Гуттен. Как? Он больше не кормит ни прихлебателей, ни собак, ни коней?
Лихорадка. Мышей — и то не кормит.
Гуттен. Значит, и подружку свою оставил?
Лихорадка. Нет, это она его оставила, и не без оснований — ведь он лишился всего, что имел.
Гуттен. Но ты-то как позволила другим хворям выжить тебя?
Лихорадка. Я не желаю нуждаться и всегда держусь поближе к кухне.
Гуттен. Там, где чад?
Лихорадка. Там, где душистый пар.
Гуттен.
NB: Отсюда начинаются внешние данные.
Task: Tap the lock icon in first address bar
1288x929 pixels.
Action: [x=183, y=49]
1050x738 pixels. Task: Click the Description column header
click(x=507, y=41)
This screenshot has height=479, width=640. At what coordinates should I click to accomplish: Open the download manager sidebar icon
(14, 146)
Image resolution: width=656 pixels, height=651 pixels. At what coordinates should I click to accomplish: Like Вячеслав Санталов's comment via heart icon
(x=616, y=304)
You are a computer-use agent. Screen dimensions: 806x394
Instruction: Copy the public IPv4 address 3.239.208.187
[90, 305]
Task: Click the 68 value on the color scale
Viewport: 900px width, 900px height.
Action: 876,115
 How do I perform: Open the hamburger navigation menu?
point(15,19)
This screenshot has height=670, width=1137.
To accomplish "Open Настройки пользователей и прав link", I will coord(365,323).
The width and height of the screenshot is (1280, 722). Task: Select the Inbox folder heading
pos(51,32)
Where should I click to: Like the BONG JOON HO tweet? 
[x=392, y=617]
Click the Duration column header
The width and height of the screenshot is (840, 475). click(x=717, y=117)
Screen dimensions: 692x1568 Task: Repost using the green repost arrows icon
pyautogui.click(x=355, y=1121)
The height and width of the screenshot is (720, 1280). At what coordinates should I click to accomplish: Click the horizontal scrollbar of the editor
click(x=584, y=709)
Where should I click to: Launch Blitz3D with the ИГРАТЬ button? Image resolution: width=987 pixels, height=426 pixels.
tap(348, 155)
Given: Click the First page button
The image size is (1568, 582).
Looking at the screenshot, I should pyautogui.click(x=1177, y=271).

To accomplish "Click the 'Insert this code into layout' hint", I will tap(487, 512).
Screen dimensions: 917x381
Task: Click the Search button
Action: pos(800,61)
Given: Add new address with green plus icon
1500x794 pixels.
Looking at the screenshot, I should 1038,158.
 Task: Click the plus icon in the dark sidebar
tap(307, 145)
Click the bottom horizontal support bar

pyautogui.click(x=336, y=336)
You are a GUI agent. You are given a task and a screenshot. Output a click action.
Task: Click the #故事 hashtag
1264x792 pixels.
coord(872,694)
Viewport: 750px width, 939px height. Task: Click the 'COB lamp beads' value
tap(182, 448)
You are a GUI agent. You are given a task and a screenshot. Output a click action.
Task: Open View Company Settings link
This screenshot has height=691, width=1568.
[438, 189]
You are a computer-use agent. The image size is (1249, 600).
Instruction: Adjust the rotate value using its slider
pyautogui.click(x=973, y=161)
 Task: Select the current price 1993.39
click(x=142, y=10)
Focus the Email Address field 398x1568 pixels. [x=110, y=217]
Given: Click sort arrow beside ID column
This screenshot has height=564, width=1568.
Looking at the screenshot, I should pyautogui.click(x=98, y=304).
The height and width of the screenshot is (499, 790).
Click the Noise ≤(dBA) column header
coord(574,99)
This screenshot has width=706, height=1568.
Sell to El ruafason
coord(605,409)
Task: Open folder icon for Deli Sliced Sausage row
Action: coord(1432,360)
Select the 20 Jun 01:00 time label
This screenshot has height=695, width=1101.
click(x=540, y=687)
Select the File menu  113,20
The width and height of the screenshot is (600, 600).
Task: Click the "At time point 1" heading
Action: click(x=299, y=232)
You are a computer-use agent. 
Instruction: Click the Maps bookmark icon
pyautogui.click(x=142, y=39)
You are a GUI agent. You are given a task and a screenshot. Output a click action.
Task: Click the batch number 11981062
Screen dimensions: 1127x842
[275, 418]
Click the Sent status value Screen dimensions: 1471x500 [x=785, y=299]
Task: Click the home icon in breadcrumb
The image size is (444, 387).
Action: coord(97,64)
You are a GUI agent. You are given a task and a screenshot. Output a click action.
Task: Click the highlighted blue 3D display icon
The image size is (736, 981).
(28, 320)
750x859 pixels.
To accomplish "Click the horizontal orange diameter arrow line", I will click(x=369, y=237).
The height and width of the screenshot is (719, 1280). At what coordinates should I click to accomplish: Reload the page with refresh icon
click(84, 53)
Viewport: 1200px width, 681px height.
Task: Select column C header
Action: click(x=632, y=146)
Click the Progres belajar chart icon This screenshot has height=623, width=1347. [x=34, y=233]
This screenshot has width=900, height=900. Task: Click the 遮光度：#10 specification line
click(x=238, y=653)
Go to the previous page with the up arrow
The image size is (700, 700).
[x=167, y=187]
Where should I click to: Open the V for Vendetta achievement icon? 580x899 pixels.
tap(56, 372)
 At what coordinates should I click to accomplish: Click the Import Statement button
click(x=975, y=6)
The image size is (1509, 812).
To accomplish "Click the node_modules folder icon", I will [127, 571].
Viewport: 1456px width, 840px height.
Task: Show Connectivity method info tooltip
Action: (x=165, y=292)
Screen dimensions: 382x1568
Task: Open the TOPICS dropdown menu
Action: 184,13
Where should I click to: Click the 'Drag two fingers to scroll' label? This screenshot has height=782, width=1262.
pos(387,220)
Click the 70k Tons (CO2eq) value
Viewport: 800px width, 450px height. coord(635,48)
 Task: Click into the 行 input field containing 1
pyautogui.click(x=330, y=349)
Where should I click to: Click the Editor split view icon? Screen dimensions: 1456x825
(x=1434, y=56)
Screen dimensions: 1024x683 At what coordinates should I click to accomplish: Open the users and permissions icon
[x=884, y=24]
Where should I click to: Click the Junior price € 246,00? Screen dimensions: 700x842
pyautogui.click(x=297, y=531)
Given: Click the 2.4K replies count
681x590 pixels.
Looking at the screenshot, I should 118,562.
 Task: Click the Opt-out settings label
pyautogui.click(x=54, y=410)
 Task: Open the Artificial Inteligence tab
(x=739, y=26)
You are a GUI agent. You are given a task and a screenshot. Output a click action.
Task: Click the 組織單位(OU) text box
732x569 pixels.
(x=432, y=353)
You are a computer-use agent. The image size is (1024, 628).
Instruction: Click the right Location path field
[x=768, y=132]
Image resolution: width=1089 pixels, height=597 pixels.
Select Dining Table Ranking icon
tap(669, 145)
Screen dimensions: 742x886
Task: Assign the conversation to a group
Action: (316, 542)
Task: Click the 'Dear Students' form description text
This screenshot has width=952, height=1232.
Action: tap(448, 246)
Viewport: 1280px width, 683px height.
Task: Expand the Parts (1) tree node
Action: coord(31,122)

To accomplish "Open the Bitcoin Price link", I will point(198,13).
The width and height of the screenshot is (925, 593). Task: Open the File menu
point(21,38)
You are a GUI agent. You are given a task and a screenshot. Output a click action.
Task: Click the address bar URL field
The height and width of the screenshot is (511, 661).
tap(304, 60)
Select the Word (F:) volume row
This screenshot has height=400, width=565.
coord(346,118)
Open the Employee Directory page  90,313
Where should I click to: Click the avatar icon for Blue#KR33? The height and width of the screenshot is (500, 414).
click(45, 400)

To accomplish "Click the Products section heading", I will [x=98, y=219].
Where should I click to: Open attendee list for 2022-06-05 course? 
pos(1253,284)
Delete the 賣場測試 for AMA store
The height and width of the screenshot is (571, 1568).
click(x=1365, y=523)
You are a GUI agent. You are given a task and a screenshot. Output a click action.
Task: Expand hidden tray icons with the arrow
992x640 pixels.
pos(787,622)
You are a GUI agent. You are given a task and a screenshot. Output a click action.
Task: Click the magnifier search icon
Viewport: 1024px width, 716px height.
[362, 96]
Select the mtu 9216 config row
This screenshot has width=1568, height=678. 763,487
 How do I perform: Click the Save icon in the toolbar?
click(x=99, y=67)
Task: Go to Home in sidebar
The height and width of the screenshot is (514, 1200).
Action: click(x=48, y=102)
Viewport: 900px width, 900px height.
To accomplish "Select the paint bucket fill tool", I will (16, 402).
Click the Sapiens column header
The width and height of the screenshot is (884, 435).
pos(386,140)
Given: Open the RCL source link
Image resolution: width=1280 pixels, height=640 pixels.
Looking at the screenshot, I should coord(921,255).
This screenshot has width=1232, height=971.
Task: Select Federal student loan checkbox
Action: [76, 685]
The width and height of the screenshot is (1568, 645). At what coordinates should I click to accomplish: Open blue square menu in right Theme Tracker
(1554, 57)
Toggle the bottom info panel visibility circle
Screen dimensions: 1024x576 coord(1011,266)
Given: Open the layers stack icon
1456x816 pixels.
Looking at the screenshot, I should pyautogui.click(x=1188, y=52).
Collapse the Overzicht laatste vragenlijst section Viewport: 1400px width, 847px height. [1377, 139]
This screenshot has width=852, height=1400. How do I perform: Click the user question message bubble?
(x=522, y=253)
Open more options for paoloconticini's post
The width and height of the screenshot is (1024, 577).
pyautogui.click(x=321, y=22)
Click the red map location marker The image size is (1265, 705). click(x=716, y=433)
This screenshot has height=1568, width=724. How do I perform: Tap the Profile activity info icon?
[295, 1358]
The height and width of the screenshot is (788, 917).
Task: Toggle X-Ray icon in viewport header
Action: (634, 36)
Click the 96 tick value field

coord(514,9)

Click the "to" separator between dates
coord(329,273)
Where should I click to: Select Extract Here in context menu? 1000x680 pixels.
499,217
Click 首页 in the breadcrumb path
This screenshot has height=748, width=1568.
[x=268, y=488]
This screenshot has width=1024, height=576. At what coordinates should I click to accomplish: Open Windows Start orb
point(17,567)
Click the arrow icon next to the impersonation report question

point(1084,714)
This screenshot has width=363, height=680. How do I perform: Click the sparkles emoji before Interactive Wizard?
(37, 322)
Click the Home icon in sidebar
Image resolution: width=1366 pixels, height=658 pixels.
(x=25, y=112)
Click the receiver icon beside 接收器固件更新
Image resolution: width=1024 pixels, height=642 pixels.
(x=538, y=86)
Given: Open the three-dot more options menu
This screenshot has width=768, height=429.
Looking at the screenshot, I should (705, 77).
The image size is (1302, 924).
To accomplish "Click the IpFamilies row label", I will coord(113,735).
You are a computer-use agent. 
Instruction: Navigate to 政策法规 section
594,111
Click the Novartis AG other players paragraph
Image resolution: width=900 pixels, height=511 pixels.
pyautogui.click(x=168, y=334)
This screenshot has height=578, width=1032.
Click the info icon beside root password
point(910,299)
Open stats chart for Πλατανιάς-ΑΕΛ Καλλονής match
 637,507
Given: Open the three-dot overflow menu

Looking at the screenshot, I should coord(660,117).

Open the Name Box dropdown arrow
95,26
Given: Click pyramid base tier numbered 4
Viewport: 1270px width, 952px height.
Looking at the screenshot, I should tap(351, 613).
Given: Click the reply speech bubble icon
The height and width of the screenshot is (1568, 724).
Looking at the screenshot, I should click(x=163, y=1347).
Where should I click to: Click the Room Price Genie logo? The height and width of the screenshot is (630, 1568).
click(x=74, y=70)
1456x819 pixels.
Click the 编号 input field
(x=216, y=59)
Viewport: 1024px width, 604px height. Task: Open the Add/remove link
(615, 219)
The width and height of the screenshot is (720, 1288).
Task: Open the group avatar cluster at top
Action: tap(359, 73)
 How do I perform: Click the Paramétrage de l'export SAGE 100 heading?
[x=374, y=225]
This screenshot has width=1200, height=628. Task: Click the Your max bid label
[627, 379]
Но у меня нет ни того, ни другого.
Лихорадка. Ничего, скоро появятся: говорят, ты собрался жениться.
Гуттен. Ну, вот еще, жениться!.. Лучше бы ты выследила, куда отправилась девчонка куртизана, — уж она-то нашла себе тепленькое местечко, не сомневаюсь.
Лихорадка. Ее пригрел один старенький каноник: и грыжа-то у него, и подагра, грубый, ворчливый, неопрятный — настоящая свинья!
Гуттен. И она его любит?
Лихорадка. Она любит его золото.
Гуттен. Тем удобнее для тебя, на мой взгляд. Она будет заботиться о деньгах, а ты тем временем заберешь в свои руки хозяина.
Лихорадка. Мне его жаль: он нажил себе такую беду, что может обойтись и без лихорадки.
Гуттен. Меня ты небось ни разу не пожалела.
Лихорадка. Потому что с тобой такая беда не приключалась. Не знаешь ты, что за чума — полюбовница в доме.
Гуттен. Чума? Да ведь эти господа не только жадно ищут себе полюбовниц, но и соперничают из-за них и воюют друг с другом, пожалуй, ожесточеннее, чем в Риме из-за приходов.